GIVEN PASSAGE:
- - -

Hinkins sued McWiliams for libel, and in due course obtained full rights to Life 102: What to Do When Your Guru Sues You. The volume has been out of print ever since. It is about the only McWilliams title not available via the author's website.  When the book later appeared on another website without permission, McWilliams in a notarized letter  formally requested the site owner to remove it:
- Source: Wikipedia, Life 102 (Book), Last accessed Thursday, August 11, 2011 - 5:00 AM CET
The text of McWilliams' notarized letter can be found at life102.com It says in part:
… the content of the book is no longer one with which I would like to have my name associated. There are several reasons for this.
First, it no longer reflects my thinking or belief on a subject far more important than MSIA or John-Roger.
I am speaking, of course, of God.
I do not believe anymore in an external God. [...]
I consider a belief in an external God (or "higher intelligence" or "omnipotent being" that is not firmly rooted in the natural world) to be an infantile fixation -- like a teenager who refuses to give up the notion of Santa Claus -- based, primarily, on an unwillingness to face our own mortality and fueled by clinical depression. A belief in God is the cause of most pain, suffering, and inhumanity on earth.
When I left MSIA, I thought it was John-Roger who deceived me, so my anger poured out, rather lavishly, on him. In fact, the larger deception was that there is a God at all, and for that I have a lot more people and institutions to blame than John-Roger.
Reviewed by David Christopher Lane, Ph.D., Professor of Philosophy, Mt. San Antonio College and Lecturer in Religious Studies, CSULB
The Hulnicks’ message in Loyalty to Your Soul is about taking responsibility for one’s life and actions, even under the most trying of circumstances. They write, “Within the spiritual context, you’d assume that you’re responsible for everything in your life. However, you usually don’t know the spiritual reason why your Soul would choose an experience such as cancer. What you do know is that all of life serves a spiritual purpose, and since illness is part of life, cancer must serve one, too.”
Yet, curiously, they don’t write extensively about taking responsibility for the harm one’s actions can do to others, regardless of the right or wrong intentions behind them. They seem to be morally tone deaf when it comes to analyzing their own guru whose actions have caused deep and continuing turmoil in a number of his disaffected students.

- - -

USING THE INFORMATION:
• a. Please set down the text about Life 102 and MSIA word for word, starting at "Hinkins sued McWiliams" and ending at "MSIA or John-Roger.".
• b. Write the next part of the text about Life 102 and MSIA, picking up after its final sentence.

- - -

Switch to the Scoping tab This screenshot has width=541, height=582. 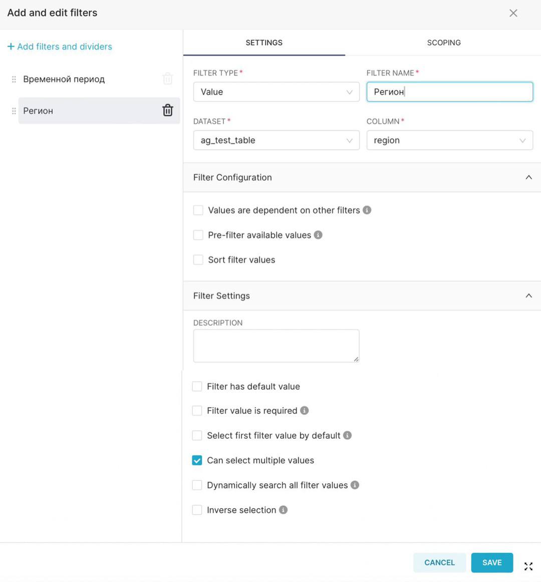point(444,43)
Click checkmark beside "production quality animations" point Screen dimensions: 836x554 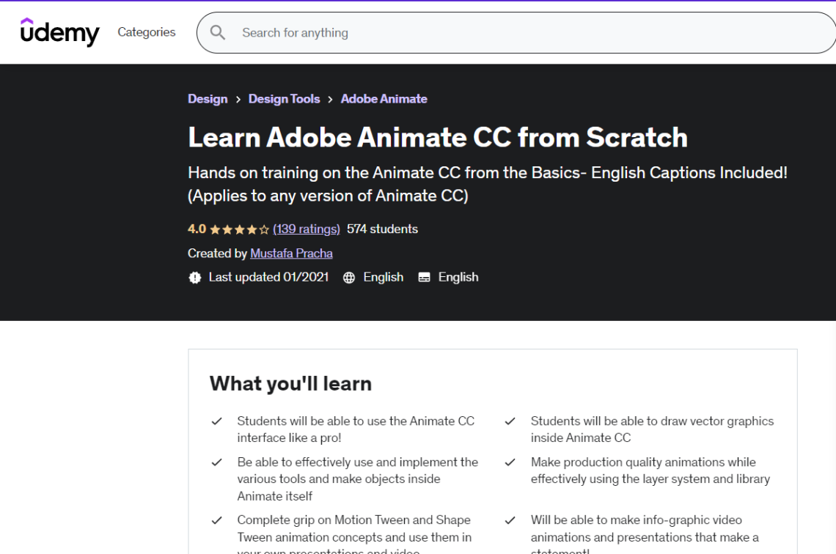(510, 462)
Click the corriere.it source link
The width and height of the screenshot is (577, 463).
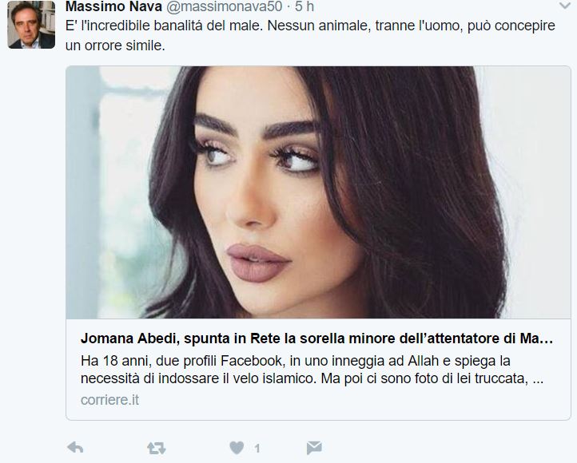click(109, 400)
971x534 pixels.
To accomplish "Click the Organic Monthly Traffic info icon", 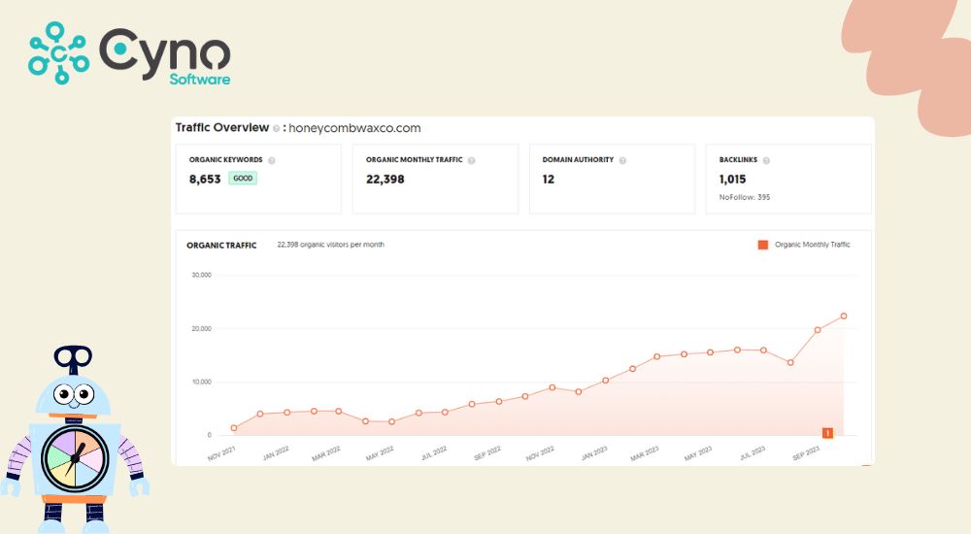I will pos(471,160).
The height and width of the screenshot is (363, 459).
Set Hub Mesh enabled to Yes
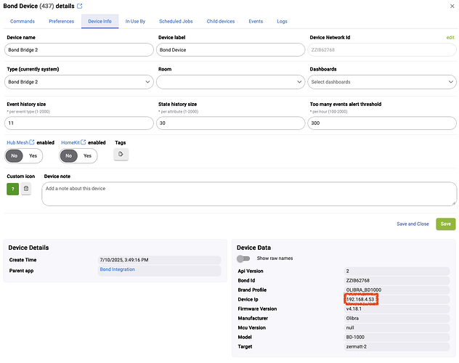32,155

- - -

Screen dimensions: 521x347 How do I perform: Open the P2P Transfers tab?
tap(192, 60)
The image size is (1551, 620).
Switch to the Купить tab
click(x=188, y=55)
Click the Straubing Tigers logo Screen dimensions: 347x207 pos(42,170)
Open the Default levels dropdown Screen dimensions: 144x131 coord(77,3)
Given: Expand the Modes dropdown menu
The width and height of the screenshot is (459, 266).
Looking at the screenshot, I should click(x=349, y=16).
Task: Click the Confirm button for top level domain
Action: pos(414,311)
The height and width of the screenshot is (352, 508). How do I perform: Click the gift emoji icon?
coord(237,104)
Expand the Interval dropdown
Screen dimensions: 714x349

- - -

EXERCISE RESPONSES:
• a.
Hinkins sued McWiliams for libel, and in due course obtained full rights to Life 102: What to Do When Your Guru Sues You. The volume has been out of print ever since. It is about the only McWilliams title not available via the author's website.  When the book later appeared on another website without permission, McWilliams in a notarized letter  formally requested the site owner to remove it:
- Source: Wikipedia, Life 102 (Book), Last accessed Thursday, August 11, 2011 - 5:00 AM CET
The text of McWilliams' notarized letter can be found at life102.com It says in part:
… the content of the book is no longer one with which I would like to have my name associated. There are several reasons for this.
First, it no longer reflects my thinking or belief on a subject far more important than MSIA or John-Roger.

• b.
Moreover, the very idea that our souls actually choose each and every event in our lives can at many turns legitimize unconscionable acts of depravity. Is it merely coincidental that such a theology permeates the University of Santa Monica when its very founder has indulged in all sorts of abusive interactions with those closest to him and those who would criticize him in public?
Furthermore, do the Hulnicks really believe that John-Roger, the founder and moral guide to USM, knows everything at all times? Because that is precisely what John-Roger has printed about himself. The 1979 edition of the MSIA Handbook for Ministers of Light states that “John-Roger Can See All. Remember, however, you might frighten a person in the beginning if you tell him John-Roger has the ability to know everything we’re thinking and doing at all times. Though the person may not believe this at first, once he does start realizing it might true, he’s apt to feel frightened.”
Where is the accountability for such grandiose claims? As Carl Sagan often quipped (reformatting Laplace’s earlier declaration): “Extraordinary claims demand extraordinary proof.”
The Hulnicks, obviously following J.R.’s lead in this regard, make so many over-the-top claims in Loyalty to Your Soul that it becomes fairly obvious that much of what they write is more a religious theology (with a large number of untested claims) than a genuinely scientific primer on psychology.